In his first year as chief executive, reported its fastest growth in three years when its revenue jumped 6% to $4.76 billion in FY26, compared to 4.8% in the previous fiscal year. LTM grew its revenue faster than the five larger peers. The company’s net profit jumped 11.3% to $606 million in FY26.

Much of its current growth was on account of its largest deal last October, a six-year IT transformation deal valued at $585 million from New York-based entertainment company, Paramount Global.

Investors remained wary, with the company’s shares falling 34% since the start of the year, the steepest among the country’s 10 largest IT services companies.



A candid Lambu said he was not sure why, and attributed investor concern to a negative perception of IT services companies.

“There is a sectoral outlook, which I believe is overstated on the negative side. And that is where I said at the beginning that only one side of the narrative is heard when it comes to AI (). The second thing is that I think the IT sector has to outperform,” said Lambu.

He added that AI would reduce human needs to some extent, but not to a large extent. London-based Lambu added that the “notion that the entire IT services businesses will disappear is not the case. It will be re-imagined and remodelled”.

LTM was formed in November 2022 after Larsen & Toubro made a hostile bid to acquire Bengaluru-based Mindtree and later merged it with L&T Infotech.

For now, the company is looking at continuing its growth momentum by entering new markets. To this extent, LTM announced its acquisition of Randstad’s technology and consulting business for $186 million. This is its first acquisition since it came into existence.

However, questions were raised on the acquisition, as Randstad’s tech business had reported a revenue decline for three two consecutive years.

“We expect revenue growth in the near term (FY27 and FY28) for the target entity to be subdued due to continued portfolio pruning,” said ICICI Securities analysts Ruchi Mukhija, Aditi Patil, and Seema Nayak, in a note dated 23 May, adding that the revenue decline was also because of top clients in-sourcing their tech work.

The company’s management said it was focused on scaling its GCC practice by helping Randstad’s clients scale GCCs in India, dismissing concerns of the lower revenue it would get.

“My initial conversations with a few of Randstad’s clients have been very encouraging. They’re very happy that they have got a partner who can give them a whole set of capabilities now including for their GCCs. So for me, it’s a growth opportunity. Secondly, I wouldn’t be overly concerned about whether $500 million will become 480, 490, or something like that. The point is that we have an aspiration of doubling our revenue in five years, and for that, access to the newer markets with an embedded capability is extremely important,” said Lambu.

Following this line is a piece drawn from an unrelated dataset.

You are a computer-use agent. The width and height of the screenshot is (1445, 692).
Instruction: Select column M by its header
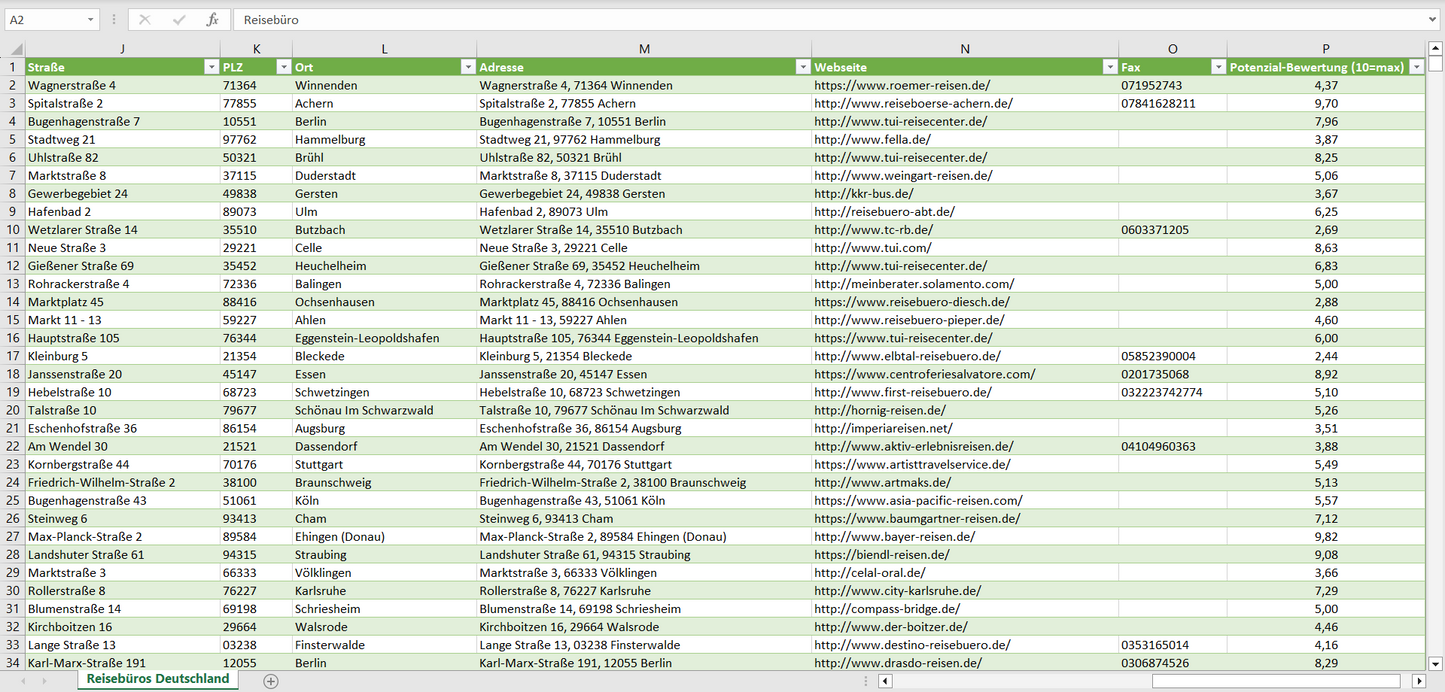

According to the company’s annual report, LTM is expected to double its revenue to $10 billion by March 2031, a year before it had originally planned. For now, this acquisition is expected to increase its footprint in Europe, which makes up about 15% of its business, or about $710 million.

“The deal gives LTM access to marquee clients in Europe and Australia, which is useful from a market access standpoint. However, we think this is a phase where acquisitions need to be more capability-led, especially around AI, rather than just geography or accounts,” said Motilal Oswal Financial Services analysts Abhishek Pathak and Keval Bhagat, in a note dated 22 May.

For now, the company is expected to rope in each of the 2,700 employees, most of whom are based closer to client locations. However, the management said it is not looking to hire laterally or increase its fresher hiring targets.

“Last year, when we grew, we cut lateral headcount so I would expect the same thing for this year. In our core organic business, I wouldn’t expect any big change in the lateral layer. I would expect it to be flat or negative. I think we added about 6,600 freshers if I remember correctly. So we’re sort of looking at more or less the same number of offers we’re going to make this year,” said Lambu.

The company ended last year with 87,950 employees, up by 3,643 from the preceding year.

Lambu added that the company does not face any material impact from the green card rules, which mandate applicants to apply for permanent residency from their home country. He added that the company has increased local hiring in the US and reduced dependence on H-1B workers.